Output exactly the lines from the line that has "Given: Click the" through the last line of the data below, with no pictures.
——————————
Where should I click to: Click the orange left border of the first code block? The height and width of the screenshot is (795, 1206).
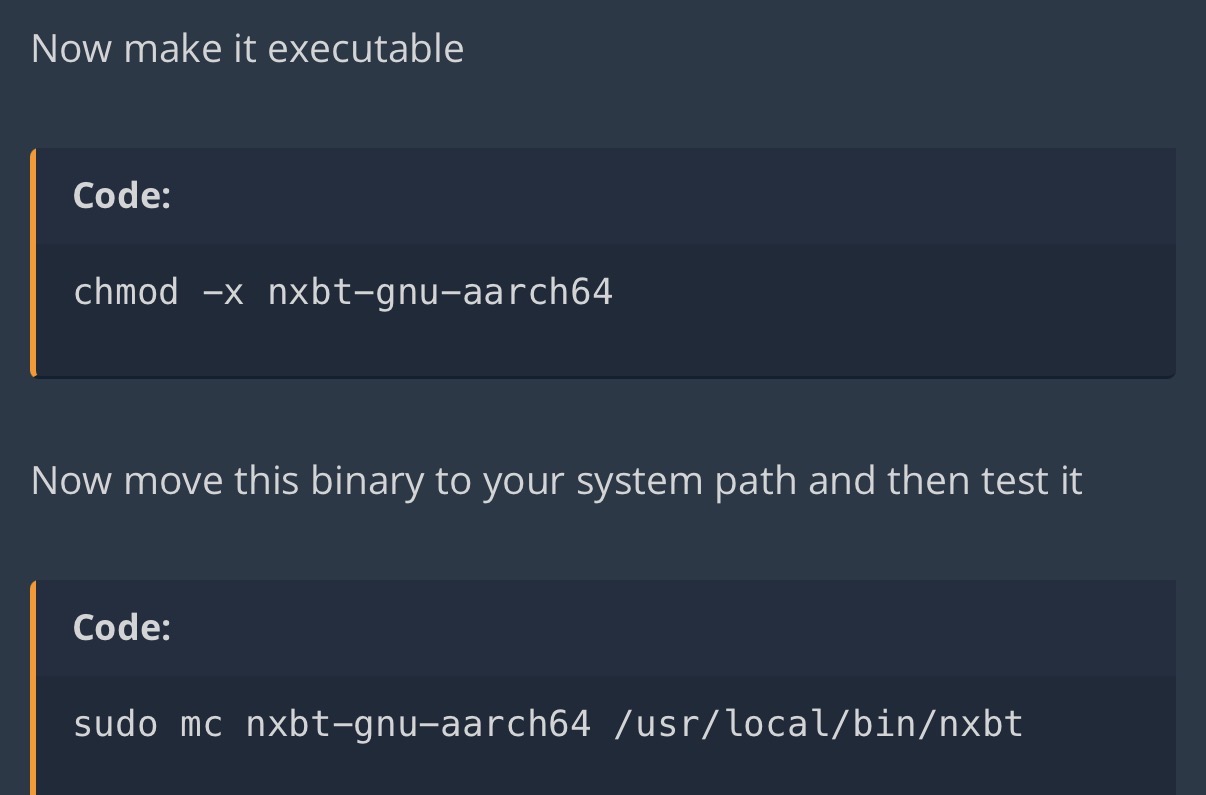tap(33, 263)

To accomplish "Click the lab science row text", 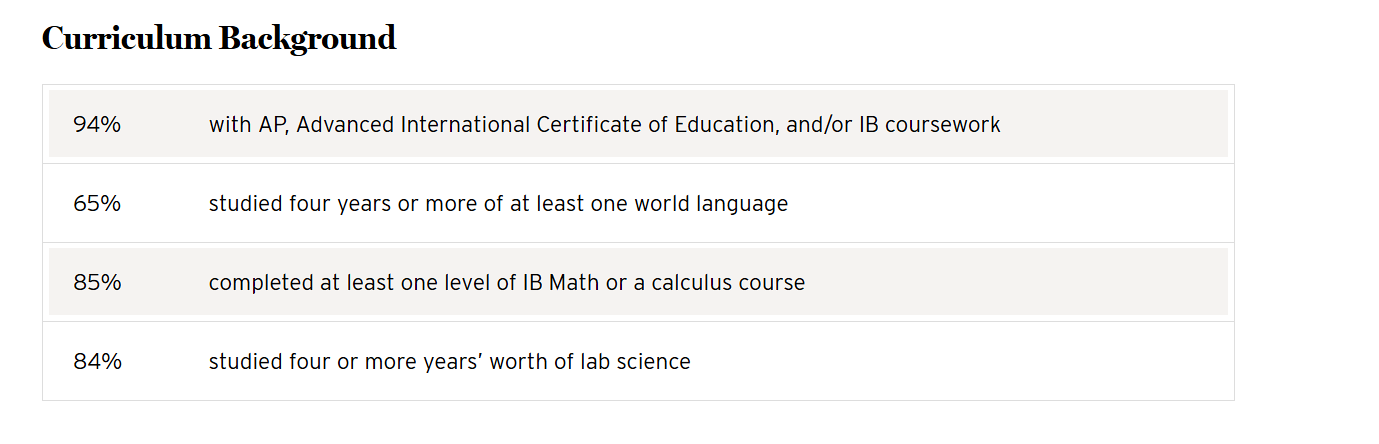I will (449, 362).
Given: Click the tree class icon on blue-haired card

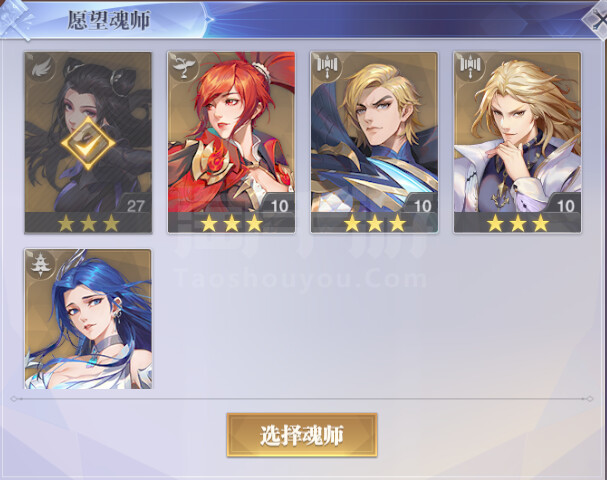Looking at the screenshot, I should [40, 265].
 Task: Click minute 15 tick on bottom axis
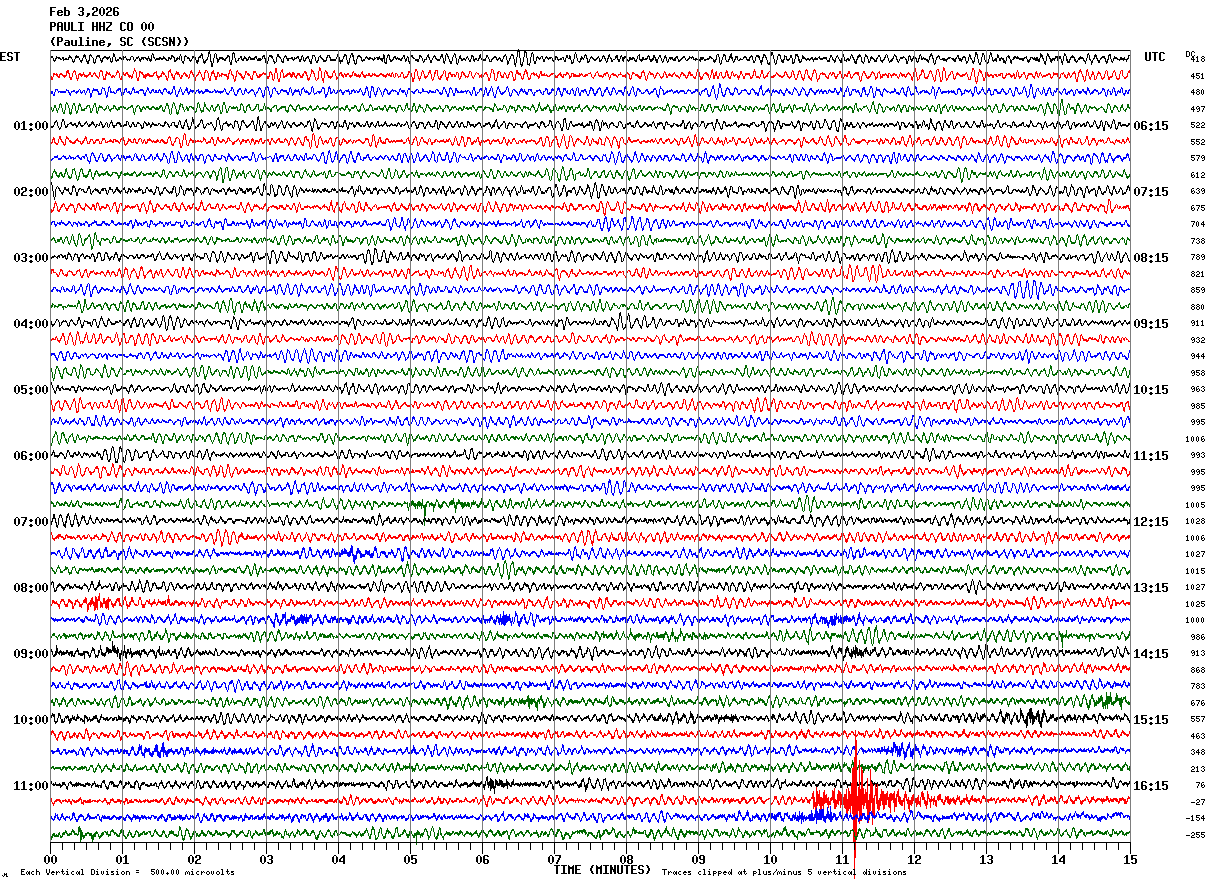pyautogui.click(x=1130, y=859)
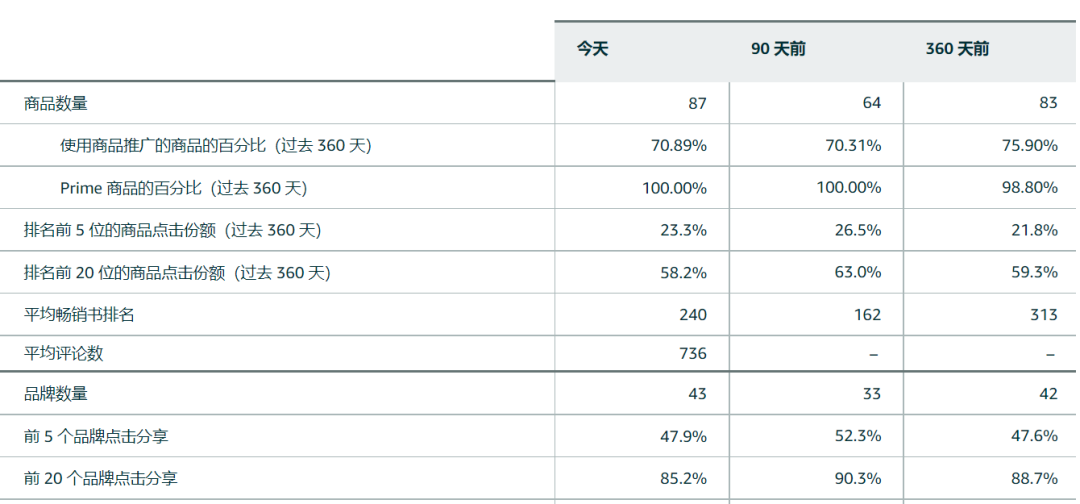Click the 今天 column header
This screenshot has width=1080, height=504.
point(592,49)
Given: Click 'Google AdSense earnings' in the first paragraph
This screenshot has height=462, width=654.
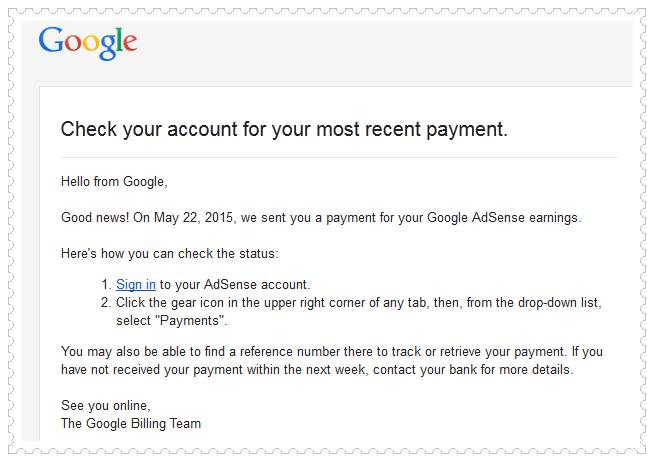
——————————
● Reply
Given: Click the tree class icon on blue-haired card

Looking at the screenshot, I should [40, 265].
 Task: Click minute 15 tick on bottom axis
pyautogui.click(x=1130, y=859)
Click the 今天 column header
This screenshot has width=1080, height=504.
point(592,49)
Given: Click 'Google AdSense earnings' in the first paragraph
This screenshot has height=462, width=654.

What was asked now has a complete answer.